The graph $G$ of a continuous function $\phi:[0,1]\to\Bbb{R}$ is closed in $\Bbb{R}^2$.

The proof is trivial.

Lemma 2.

Let $\phi:[0,1]\to\Bbb{R}$ be a continuous, nowhere-differentiable function. Then, for any non-empty open interval $I\subset\Bbb{R}$ and $C^k$ curve $\gamma:I\to\Bbb{R}^2$ with $k\geq 1$, if we have $\text{image}(\gamma)\subset G$ (the graph of $\phi$) then $\gamma$ must be constant.

To prove this, suppose for contradiction that $\gamma$ is not constant. Then, there exist $t_1,t_2\in I$ such that $\gamma(t_1)\neq \gamma(t_2)$. Writing $\gamma = (\gamma_1,\gamma_2)$, we have that $(\gamma_1(t_1),\gamma_2(t_1))\neq (\gamma_1(t_2),\gamma_2(t_2))$; however, keeping in mind that the image of $\gamma$ lies inside a graph, it actually follows that $\gamma_1(t_1)\neq \gamma_1(t_2)$ (i.e if the first coordinates were equal, then because the points lie in a graph, the second coordinates must be equal as well). By the mean-value theorem, there must therefore exist a number $t_0$ in the open interval between $t_1$ and $t_2$ such that $\gamma_1’(t_0)\neq 0$. By the inverse function theorem (which can be applied since $\gamma_1$ is atleast $C^1$; in fact the IFT is pretty easy in 1D) it follows there is an open interval $U$ around $t_0$ in $I$ and an open interval $V\subset\Bbb{R}$ such that the restriction $\gamma_1:U\to V$ is a $C^k$ diffeomorphism.
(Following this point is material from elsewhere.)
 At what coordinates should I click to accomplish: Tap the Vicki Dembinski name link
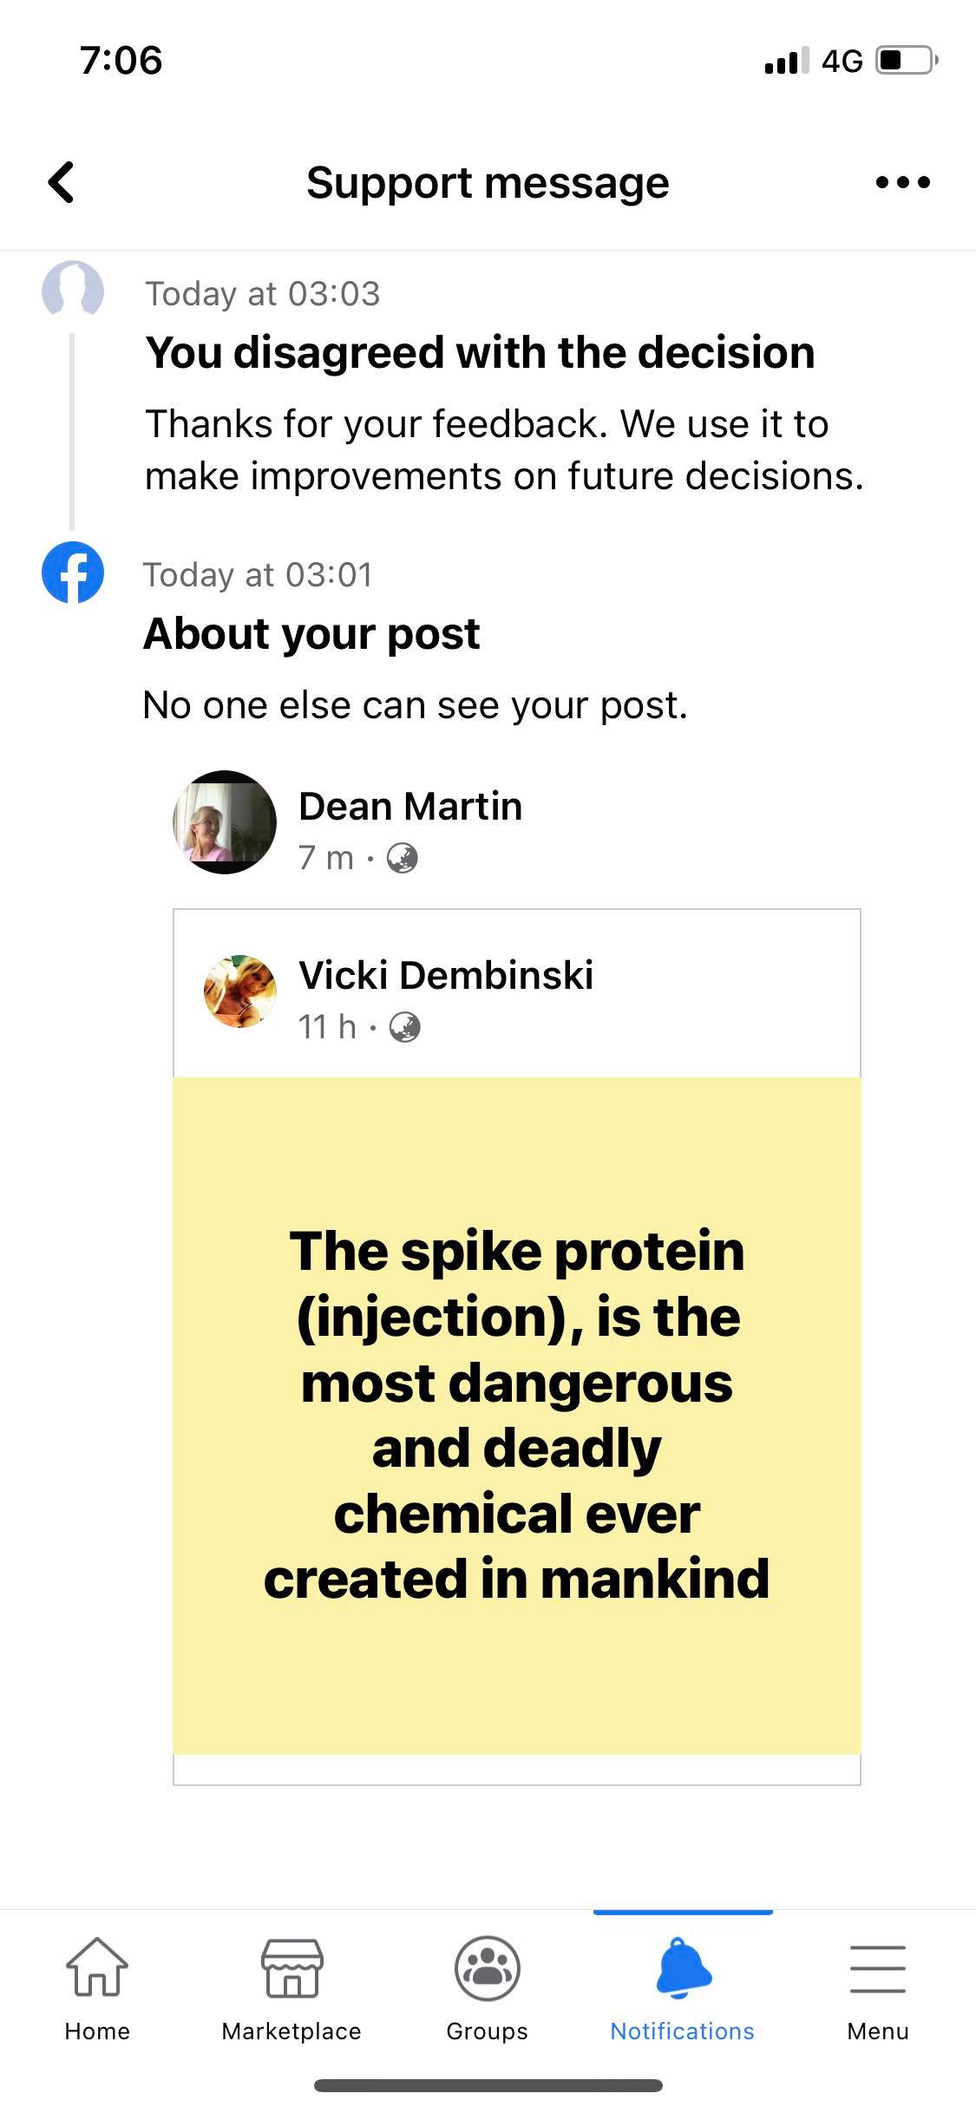pos(446,974)
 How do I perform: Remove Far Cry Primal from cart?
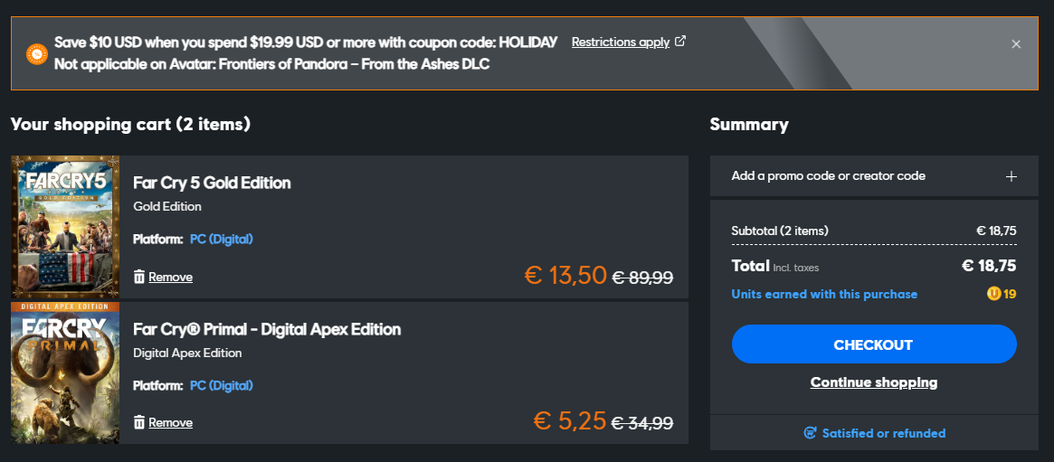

The condition that the image of $\gamma$ lie in $G$ means that $\gamma_2=\phi\circ\gamma_1$. Restricting this to $U$, we see that $\gamma_2|_U= \phi|_V\circ (\gamma_1|_U)$. Inverting gives $\phi|_V=(\gamma_2|_U)\circ (\gamma_1|_U)^{-1}$, and the RHS is a composition of $C^k$ functions so is $C^k$. This implies $\phi$ is $C^k$ on a non-empty open interval $V$, contradicting that $\phi$ is nowhere-differentiable. Hence, it follows $\gamma$ must have been constant.

Lemma 3.

For any closed subset $C\subset\Bbb{R}^n$ there is a smooth function $f:\Bbb{R}^n\to\Bbb{R}$ such that $f$ vanishes on $C$ and $f$ is strictly positive on the complement of $C$.

This is a typical exercise with bump functions.

Finally, we come to the counterxample.

Theorem.

There is a smooth function $f:\Bbb{R}^2\to\Bbb{R}$, and distinct points $x,y\in\Bbb{R}^2$ such that for every continuous curve $\gamma:[0,1]\to\Bbb{R}^2$ which is $C^k$ on $(0,1)$ (for some $k\geq 1$) and such that $\gamma(0)=x$ and $\gamma(1)=y$, we have that $f\circ\gamma$ is NOT non-decreasing on $[0,1]$.

To prove this, fix a continuous, nowhere-differentiable function $\phi:[0,1]\to\Bbb{R}$, let $x= (0,\phi(0))$ and $y=(1,\phi(1))$, and let $G$ be the graph of $\phi$. By Lemmas 1 and 3, there is a smooth function function $f:\Bbb{R}^2\to\Bbb{R}$ such that $f|_G=0$ and $f|_{G^c}>0$. Now, let $\gamma:[0,1]\to \Bbb{R}^2$ be any continuous curve which is $C^k$ on $(0,1)$ and such that $\gamma(0)=x$ and $\gamma(1)=y$.

I claim there is a $t_0\in (0,1)$ such that $\gamma(t_0)\notin G$. If this were not true, then it means $\text{image}(\gamma|_{(0,1)})\subset G$ and hence by Lemma 2, $\gamma$ must be constant on $(0,1)$. By continuity, $\gamma$ is thus constant on $[0,1]$, which means $x=y$; but this is absurd since they’re different points on the graph. So, we thus have that \begin{align} (f\circ\gamma)(0)=f(x)=0,\quad\text{and}\quad (f\circ\gamma)(t_0)>0,\quad\text{and} \quad (f\circ\gamma)(1)=f(y)=0, \end{align} which shows that $f\circ\gamma$ starts at $0$, increases to a positive value, then decreases to $0$, and thus cannot be non-decreasing on $[0,1]$.

(But of course there is a continuous curve $\gamma:[0,1]\to\Bbb{R}^2$ through $x$ and $y$ along which $f$ is non-decreasing. Simply consider $\gamma(t)=(t,\phi(t))$, the natural parametrization of a graph; then $f\circ \gamma=0$ identically).